Marquez’s Until August is about female infidelity. But it is also a love story. It is a special book because of its origin. It was written whilst Marquez was already losing his memory and as his children recount in the Preface, Marquez said ‘Memory is at once my source material and my tool. Without it, there’s nothing.’ So, there was some disquiet about publishing this book, particularly as Marquez had judged that ‘This book doesn’t work. It must be destroyed’. In the end, Marquez’s children decided not to destroy the book and we have them to thank for this act of faith that flowed out of betrayal but also out of love. It is a magnificent book.

Perhaps, because of Marquez’s impaired memory, the language is pared down. The book has the quality of light on a clear day. Every word is crystalline and pure. Our heroine, Ana Magdalena Bach visits her mother’s grave in a poor village every August 16, crossing the sea by ferry and buying a bouquet of gladioli to place on her mother’s grave. On each occasion she is reading a book as she crosses on the ferry. First Bram Stoker’s Dracula, then The Day of the Triffids by John Wyndham, next Ray Bradbury’s Martian Chronicles, next was Daniel Defoe’s A Journal of the Plague Year, and in the final year of her annual trip to the island she once again took Daniel Defoe’s book.

If one is searching for further patterns in the recurring annual visit to the island, there was also the music and dance. These provide the texture, the ways in which a life is defined like crinoline or lace, organza, or tuille, making visible what is indefinable yet palpable in human life. The first August 16, a young woman was singing bolero accompanied by Augustin Romero and then she sang Debussy’s “Clair de Lune” in a bolero arrangement. The following August, she saw two professionals dance to Emperor Waltz and she herself dance three waltzes in the old style. The next August, a trio played songs by Los Panchos and in the succeeding year, it was a band playing ‘a danceable arrangement of Aaron Copland. On the final August, it is a return to Debussy’s “Clair de Lune”, also in a bolero arrangement but played by an ambitious band and sung by a young woman who sang it with love.

It is within this minor variations of the facts of a life, exemplified by the actions on a particular day, August 16, over a series of years that we come to know Ana Magdalena, to understand her as far as we can understand any human being, and to experience with her, her infidelities. It is true that we see the public acts as well as the private. Yet, it is the secret that is most manifest in this story of Ana Magdalena’s mother’s affair. Even the secret act is public but hidden. It can be revealed, once the key is available and then all becomes clear.
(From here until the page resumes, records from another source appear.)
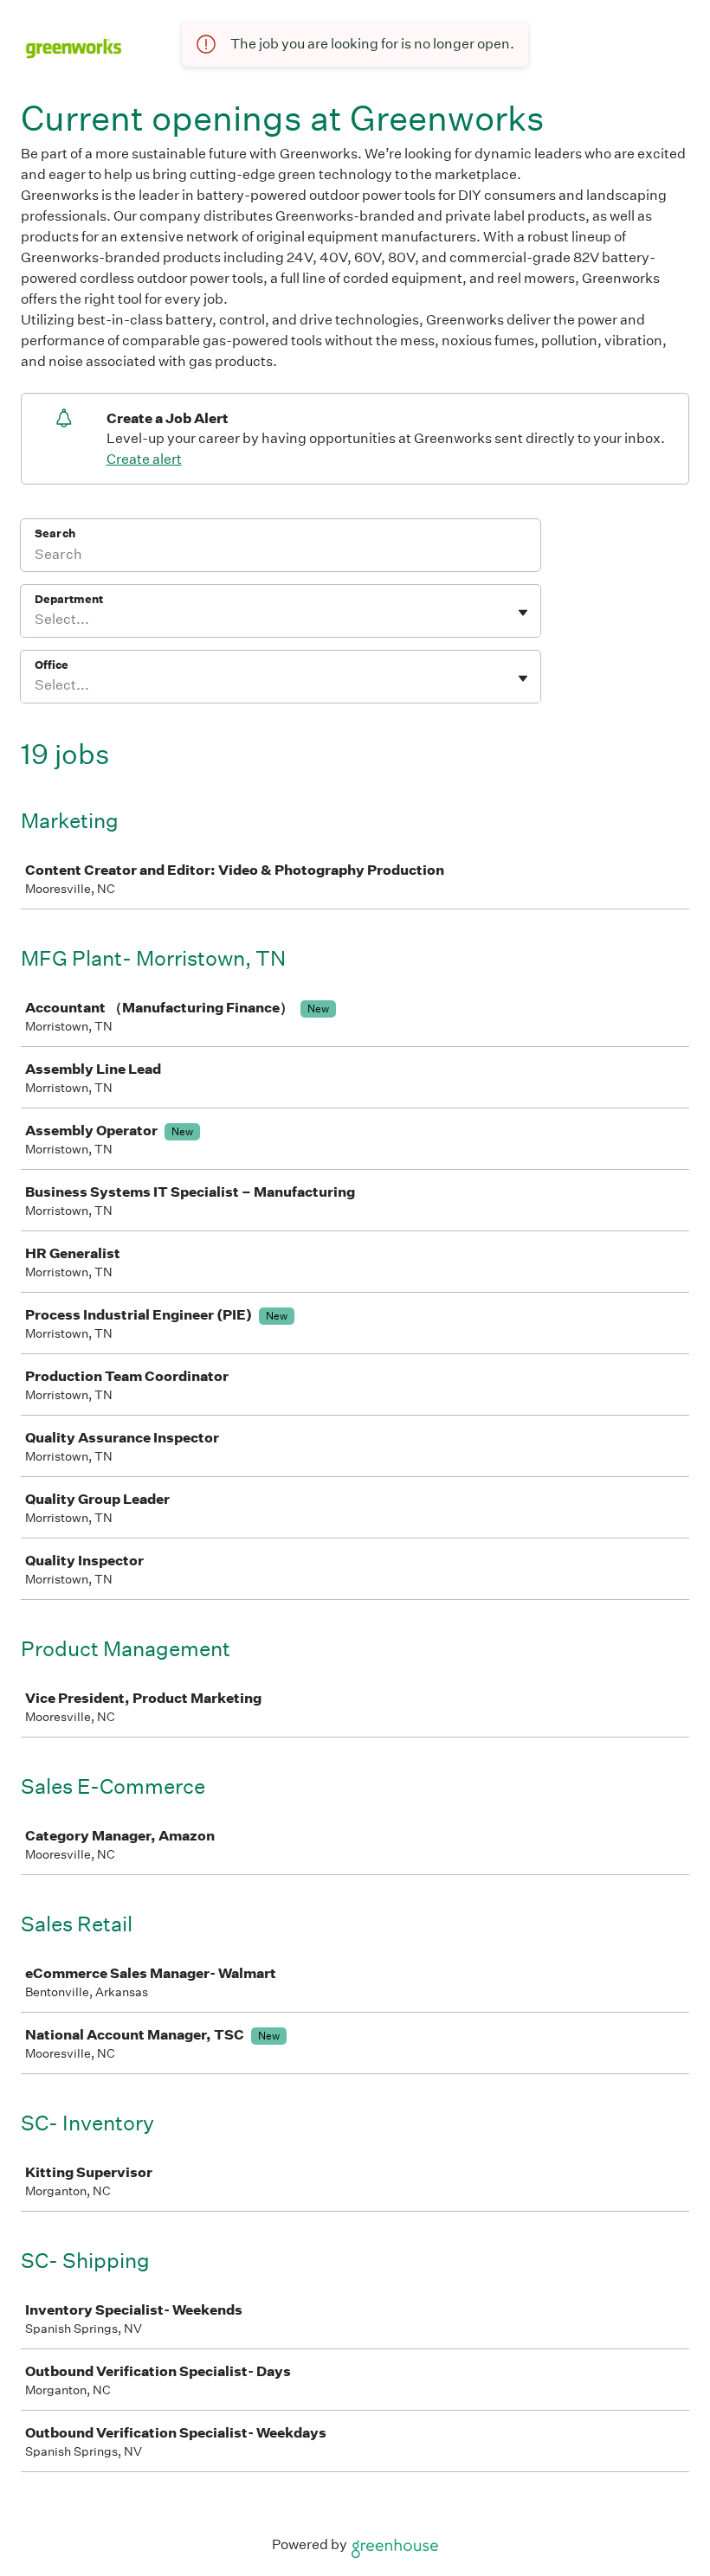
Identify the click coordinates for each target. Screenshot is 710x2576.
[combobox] (36, 619)
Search (55, 533)
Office (51, 665)
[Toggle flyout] (523, 612)
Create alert (144, 459)
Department (69, 599)
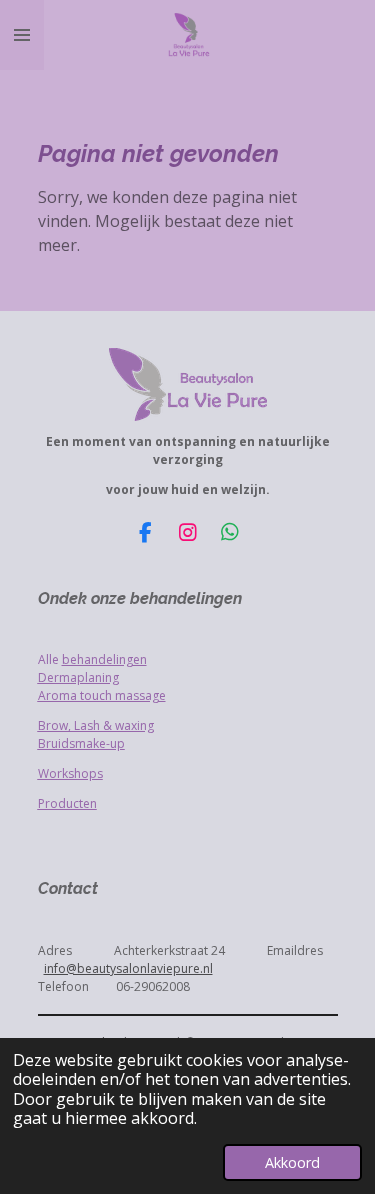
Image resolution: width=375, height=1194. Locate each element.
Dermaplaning (78, 677)
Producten (67, 803)
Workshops (70, 773)
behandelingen (104, 659)
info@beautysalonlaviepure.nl (128, 968)
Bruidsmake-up (81, 743)
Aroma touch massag (98, 695)
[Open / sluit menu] (22, 35)
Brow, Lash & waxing (96, 725)
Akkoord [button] (292, 1162)
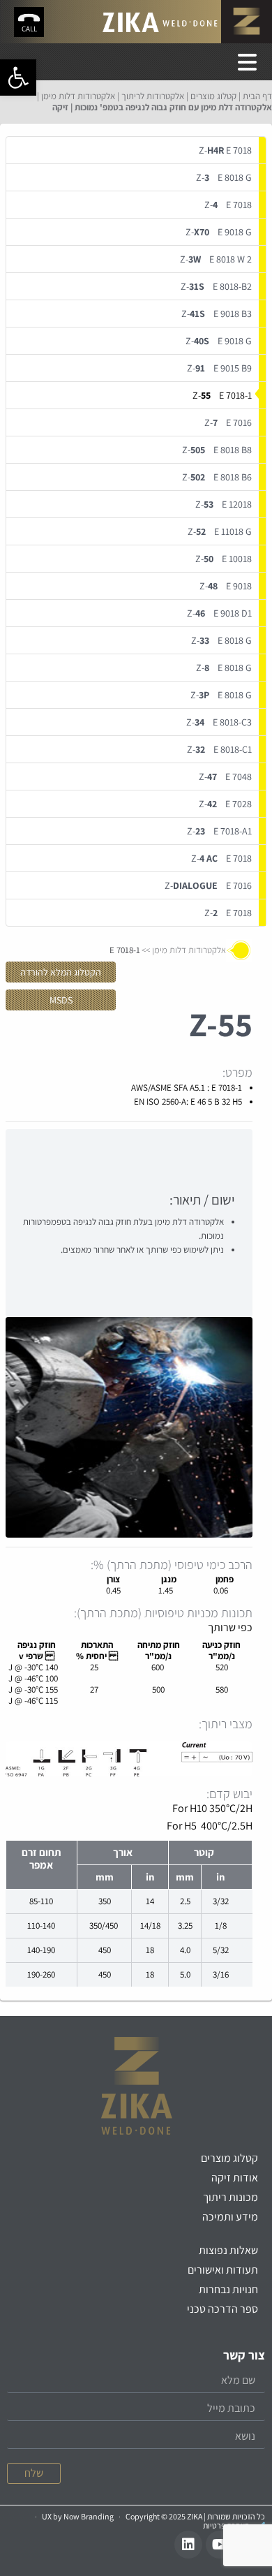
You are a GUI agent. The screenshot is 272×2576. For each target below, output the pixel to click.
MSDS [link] (61, 1000)
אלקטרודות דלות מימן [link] (78, 96)
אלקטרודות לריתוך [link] (152, 96)
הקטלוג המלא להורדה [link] (60, 972)
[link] (18, 77)
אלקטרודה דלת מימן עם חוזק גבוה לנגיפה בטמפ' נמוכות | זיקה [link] (162, 107)
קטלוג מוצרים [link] (213, 96)
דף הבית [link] (257, 96)
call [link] (29, 29)
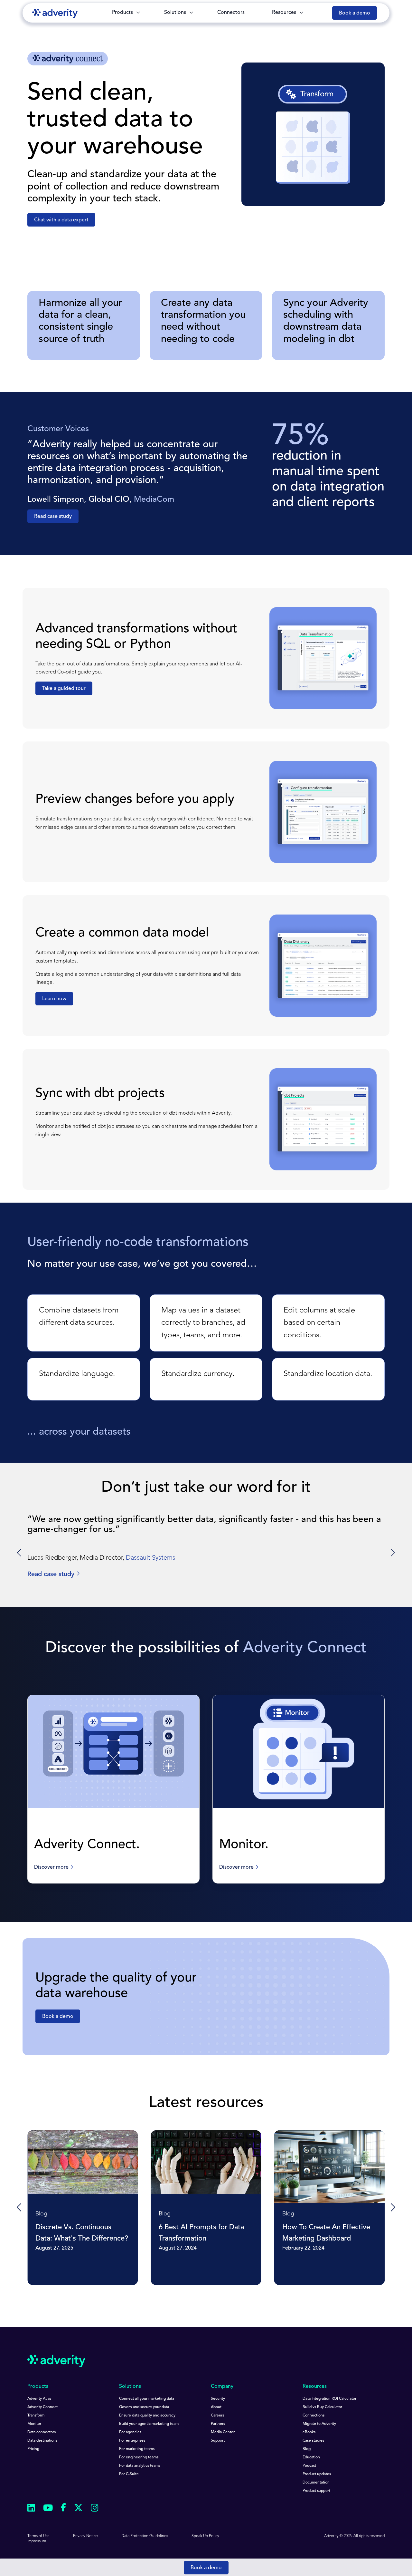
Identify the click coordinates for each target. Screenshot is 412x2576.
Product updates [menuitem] (317, 2474)
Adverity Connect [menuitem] (42, 2407)
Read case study (53, 516)
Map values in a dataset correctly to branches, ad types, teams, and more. (203, 1323)
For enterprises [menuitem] (132, 2441)
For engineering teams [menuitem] (138, 2457)
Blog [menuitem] (307, 2449)
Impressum (36, 2541)
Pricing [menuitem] (33, 2449)
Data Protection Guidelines (144, 2536)
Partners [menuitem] (218, 2424)
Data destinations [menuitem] (42, 2441)
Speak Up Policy (205, 2536)
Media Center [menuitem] (223, 2432)
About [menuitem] (216, 2407)
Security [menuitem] (218, 2399)
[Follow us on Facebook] (63, 2508)
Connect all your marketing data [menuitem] (146, 2399)
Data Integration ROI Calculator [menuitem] (329, 2399)
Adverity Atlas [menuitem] (39, 2399)
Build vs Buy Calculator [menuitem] (322, 2407)
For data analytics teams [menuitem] (139, 2466)
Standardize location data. (328, 1374)
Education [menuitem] (311, 2457)
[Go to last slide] (19, 1553)
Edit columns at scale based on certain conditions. (319, 1323)
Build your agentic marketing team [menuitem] (149, 2424)
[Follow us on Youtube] (48, 2508)
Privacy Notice (85, 2536)
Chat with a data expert (61, 220)
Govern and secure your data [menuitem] (144, 2407)
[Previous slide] (19, 2208)
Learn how (54, 999)
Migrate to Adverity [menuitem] (319, 2424)
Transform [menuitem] (35, 2415)
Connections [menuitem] (313, 2415)
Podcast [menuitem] (309, 2466)
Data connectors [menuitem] (41, 2432)
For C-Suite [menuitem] (129, 2474)
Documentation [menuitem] (316, 2482)
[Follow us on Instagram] (94, 2508)
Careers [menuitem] (217, 2415)
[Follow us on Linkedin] (31, 2508)
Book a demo (206, 2568)
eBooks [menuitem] (309, 2432)
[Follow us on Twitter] (78, 2508)
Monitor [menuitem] (34, 2424)
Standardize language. (77, 1374)
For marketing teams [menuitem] (136, 2449)
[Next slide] (392, 1553)
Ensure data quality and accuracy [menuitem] (147, 2415)
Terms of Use (38, 2536)
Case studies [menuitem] (313, 2441)
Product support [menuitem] (316, 2491)
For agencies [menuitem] (130, 2432)
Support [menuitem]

There are always questions. Was it the conventionality of her marriage that explains Ana Magdalena’s infidelity? What was it about her first infidelity that ‘[…] opened her eyes to the reality of her marriage, sustained thus far by a conventional happiness that avoided disagreements in order not to stumble over them, the way people hide dirt under the rug’? And was it the lust that did for her? ‘She had felt on her thigh what he had wanted her to feel to mark his territory. She sensed the weakness in her knees and cursed herself for the beating of the blood in her veins and the impossible heat of breathing’ – this was lust! Or is there something in rediscovered innocence? – ‘He then gave her an innocent kiss that shook her to her core’. These are unfathomable questions, the bottomless abyss of pleasure pitted against the outward logic of a life that is like a frayed collar.

It is the inconsolable sadness, the tears and crying, the terrible anguish and forlornness, the guilt and shame we all carry around, and that Ana Magdalena drags behind her as she returns home with her mother’s skeleton including the end of her dream of one-night strangers.